PADOVA – Il prete dei migranti e dei richiedenti asilo, don Luca Favarin, che gestisce un centro di accoglienza e si occupa del ristorante equo solidale Strada Facendo, entra in conflitto con la diocesi di Padova e si dichiara pronto ad abbandonare il sacerdozio. La curia replica accusandolo di interessi privati e scarsa trasparenza. In una delle diocesi più grandi d’Italia scoppia il caso, epilogo di anni di turbolenze finora rimaste latenti.
Il sacerdote ha scritto un post su Facebook che comincia parafrasando una canzone di Fabrizio De Andrè: “Il coraggio di togliere il disturbo? Eccolo”. Don Luca si fa fotografare davanti al portone del palazzo del vescovo monsignor Claudio Cipolla. Ordinato sacerdote nel 1988, è laureato in filosofia e scienze della formazione e ha dato vita alla onlus Percorso vita che si occupa di immigrati, emarginati, poveri e prostitute.

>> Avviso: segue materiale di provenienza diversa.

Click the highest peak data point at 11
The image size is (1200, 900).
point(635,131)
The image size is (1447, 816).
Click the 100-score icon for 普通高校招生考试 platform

Alcuni anni fa criticò l’ipocrisia dei credenti che preparavano il presepe per Natale, ma non si dimostravano accoglienti nei confronti di chi arriva da altri Paesi. “Io mi sono davvero stancato. – scrive ora – Dopo 20 anni in cui accogliamo disgraziati di giorno e di notte, ragazzetti che arrivano nelle nostre case con la pancia piena di ovuli di droga o con la faccia dilaniata dalle risse di strada io non voglio giocare all’eroe di turno o al profetuncolo emarginato dall’istituzione ecclesiastica. Mi si dice: ‘Quello che fai crea disagio alla diocesi’. No, cara istituzione ecclesiastica. Quello che facciamo è creare inclusione, solidarietà, accoglienza, umanità, e anche qualità e cultura. Lo chiamate disagio? È considerato incompatibile? Ne prendo atto, ma non rinuncio a fare quello che stiamo facendo: la cosa più bella della vita”.
Il messaggio è una staffilata e una replica ad accuse che don Favarin ha probabilmente ricevuto da parte dell’istituzione. Sintetizza così quello che gli è stato detto: “’Quello che fai è bello, ma non c’entra niente con noi. Lo fai a titolo personale. Non lo fai a nome della Chiesa’. Ne sono consapevole. Ma sono passati i tempi lunghissimi in cui tacere e soccombere e portare pazienza. Ne traggo le dirette conseguenze e da persona che sta in piedi me ne vado per la mia strada. Credo nell’inclusione e questo significa il diritto di amarsi e vedere pubblicamente riconosciuto il proprio amore anche per le persone dello stesso sesso. Credo nei diritti delle persone indipendentemente dai loro orientamenti sessuali o dai loro credi. Credo fermamente in una legge sul diritto del fine vita. Questo va totalmente contro il magistero ufficiale della Chiesa e io, per correttezza e integrità, non posso esserne portavoce”.
Finora, scrive, ha avuto “il coraggio di resistere”, mentre “adesso è il tempo di interrompere un legame quando esso diventa talmente stretto da soffocare”. La conclusione? “Parliamo lingue diverse e diamo priorità a cose diverse, siamo da troppo tempo su mondi radicalmente diversi: con infinita ed estrema serenità e gioia continuerò domani, come ieri, ad accogliere nelle nostre comunità i ragazzetti che sono sulla strada vittime della violenza e dello sfruttamento, in nome di Dio e dell’umanità”.
La replica della Curia vescovile è molto severa e adombra interessi economici da parte di don Favarin nella gestione della comunità. “Pur riconoscendo lo spirito umanitario e solidale che anima l’operato di don Luca Favarin, da parte sua non si è trovata condivisione di metodo. Pertanto la Diocesi non può essere coinvolta nelle sue attività, che vengono ad assumere carattere imprenditoriale (il diritto canonico prevede che i chierici non possano esercitare attività commerciale se non con licenza della legittima autorità ecclesiastica). Don Favarin, rimanendo sulle sue posizioni e su una gestione personale del suo operato anche in campo sociale, è arrivato alla conclusione di proseguire la sua attività come privato cittadino. La Diocesi ne prende atto”.